De raad heeft een verweerschrift ingediend.

[appellant sub 1] en anderen en [appellant sub 2] hebben een nader stuk ingediend.

De Afdeling heeft de zaak ter zitting behandeld op 8 december 2022, waar [appellant sub 1] en anderen, vertegenwoordigd door mr. S.G.A. de Boer, advocaat te Baarn, en [gemachtigde], [appellant sub 2B] en de raad, vertegenwoordigd door mr. Q.W.J. de Ruijter, zijn verschenen. Voorts is ter zitting Walta B.V., vertegenwoordigd door mr. I.M.C. van Leeuwen, advocaat te Arnhem, en dr. J.H.G. Dendaas, als partij gehoord.

Overwegingen

Inleiding

1.       Walta B.V. is eigenaar van het plangebied en wil daar woningen bouwen. Op grond van het bestemmingsplan "Stedelijk Gebied" heeft het plangebied de bestemmingen "Groen" en "Recreatie". Met het besluit is dit bestemmingsplan gedeeltelijk herzien om de bouw van maximaal vier aaneengesloten woningen, of maximaal twee vrijstaande woningen mogelijk te maken op het terrein van de jachthaven in Naarden. De bestemmingen "Groen" en "Recreatie" zijn in dat kader deels gewijzigd in "Wonen", "Tuin" en "Verkeer-Verblijfsgebied".

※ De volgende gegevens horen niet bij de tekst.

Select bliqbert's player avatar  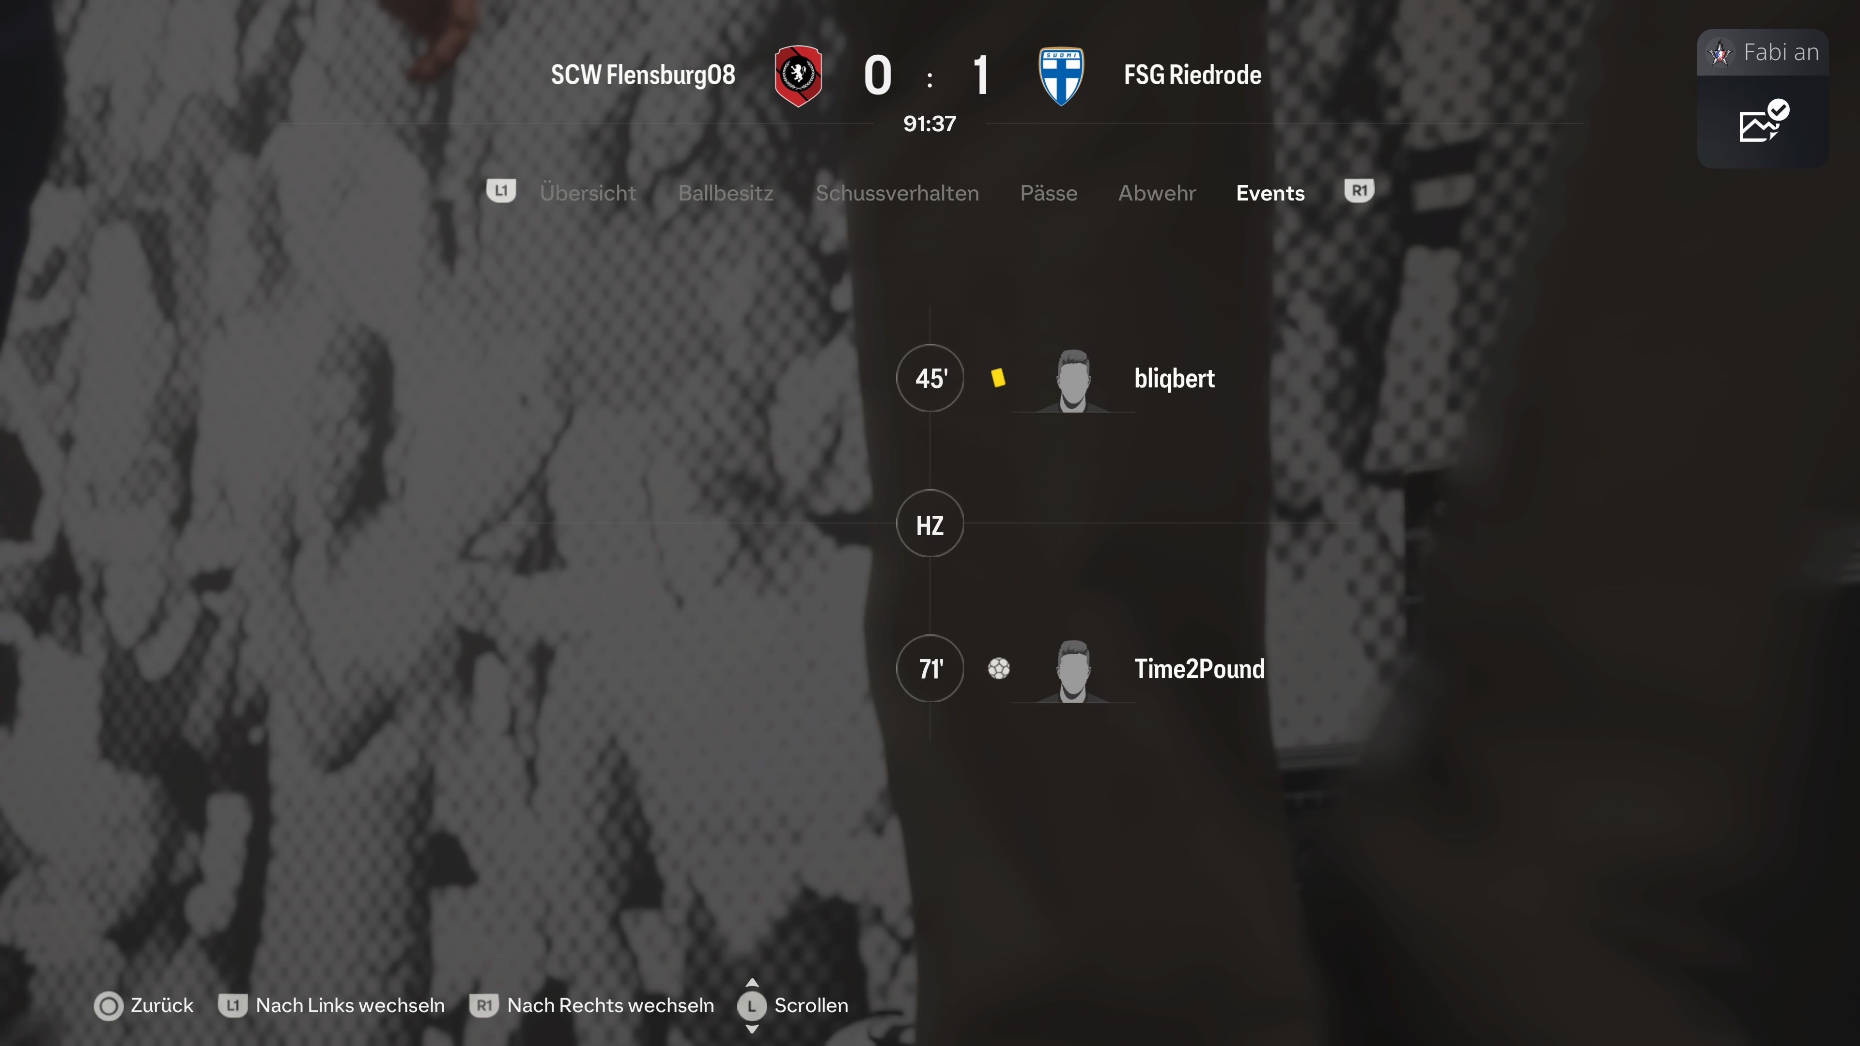click(x=1073, y=380)
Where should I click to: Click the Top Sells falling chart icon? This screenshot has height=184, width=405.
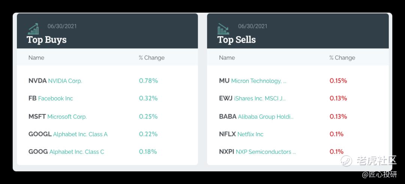tap(223, 28)
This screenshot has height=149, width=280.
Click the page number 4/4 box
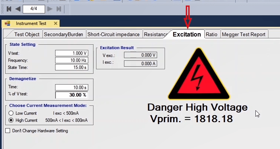(x=34, y=9)
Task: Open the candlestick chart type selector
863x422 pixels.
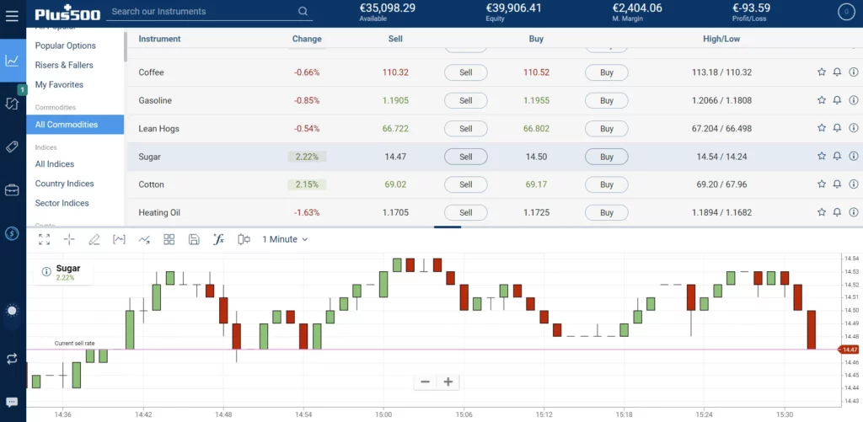Action: pyautogui.click(x=244, y=239)
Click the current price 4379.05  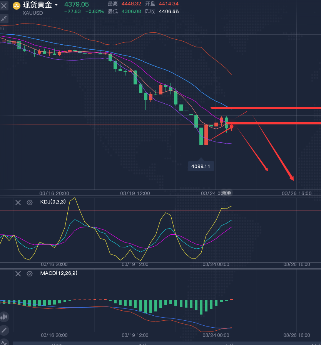pos(76,4)
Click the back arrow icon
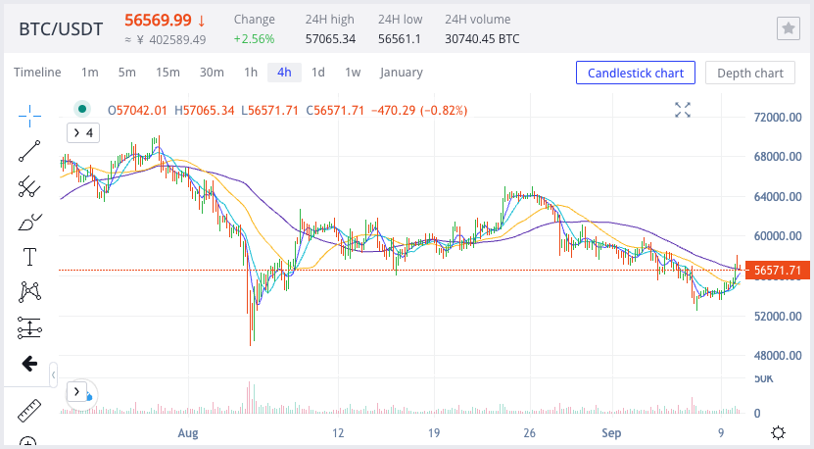 pyautogui.click(x=29, y=364)
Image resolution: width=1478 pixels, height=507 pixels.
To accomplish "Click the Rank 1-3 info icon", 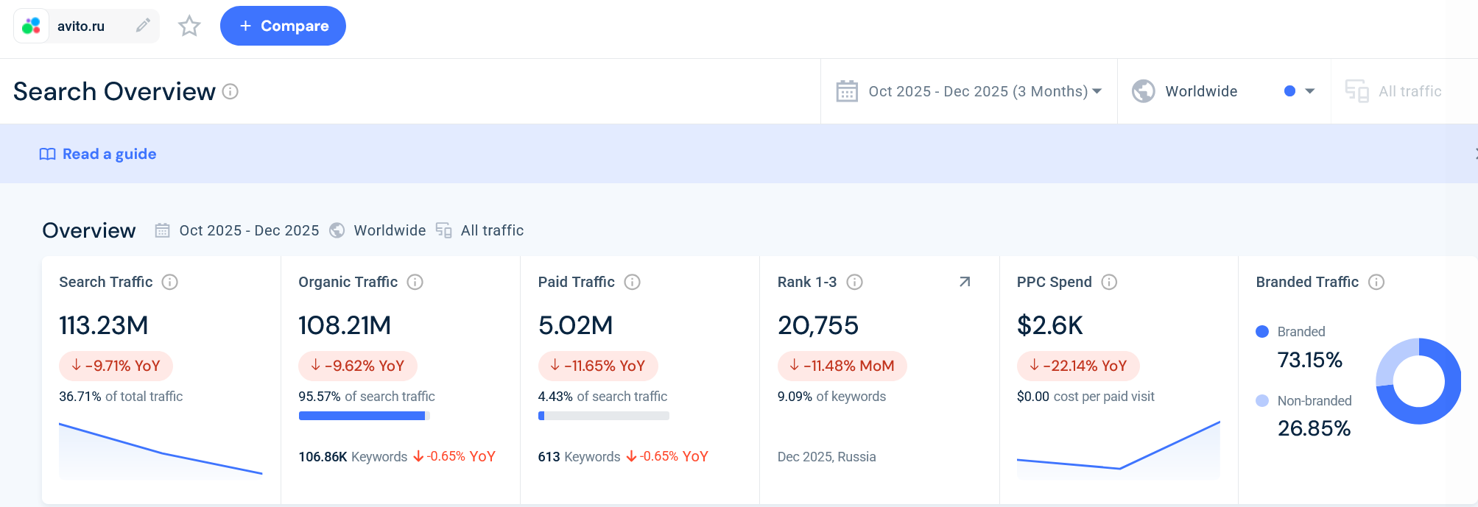I will 854,282.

2.       [appellant sub 1] en anderen en [appellant sub 2] wonen in de nabijheid van het plangebied. Zij vrezen dat de komst van de woningen hun woon- en leefklimaat aantast en dat het groene karakter van de wijk verloren gaat.

Toetsingskader

3.       Bij de vaststelling van een bestemmingsplan moet de raad bestemmingen aanwijzen en regels geven die de raad uit een oogpunt van een goede ruimtelijke ordening nodig acht. De raad heeft daarbij beleidsruimte en moet de betrokken belangen afwegen. De Afdeling oordeelt niet zelf of het plan in overeenstemming is met een goede ruimtelijke ordening. De Afdeling beoordeelt aan de hand van de beroepsgronden of het besluit tot vaststelling van het bestemmingsplan in overeenstemming is met het recht. Daarbij kan aan de orde komen of de nadelige gevolgen van het plan onevenredig zijn in verhouding tot de met het plan te dienen doelen.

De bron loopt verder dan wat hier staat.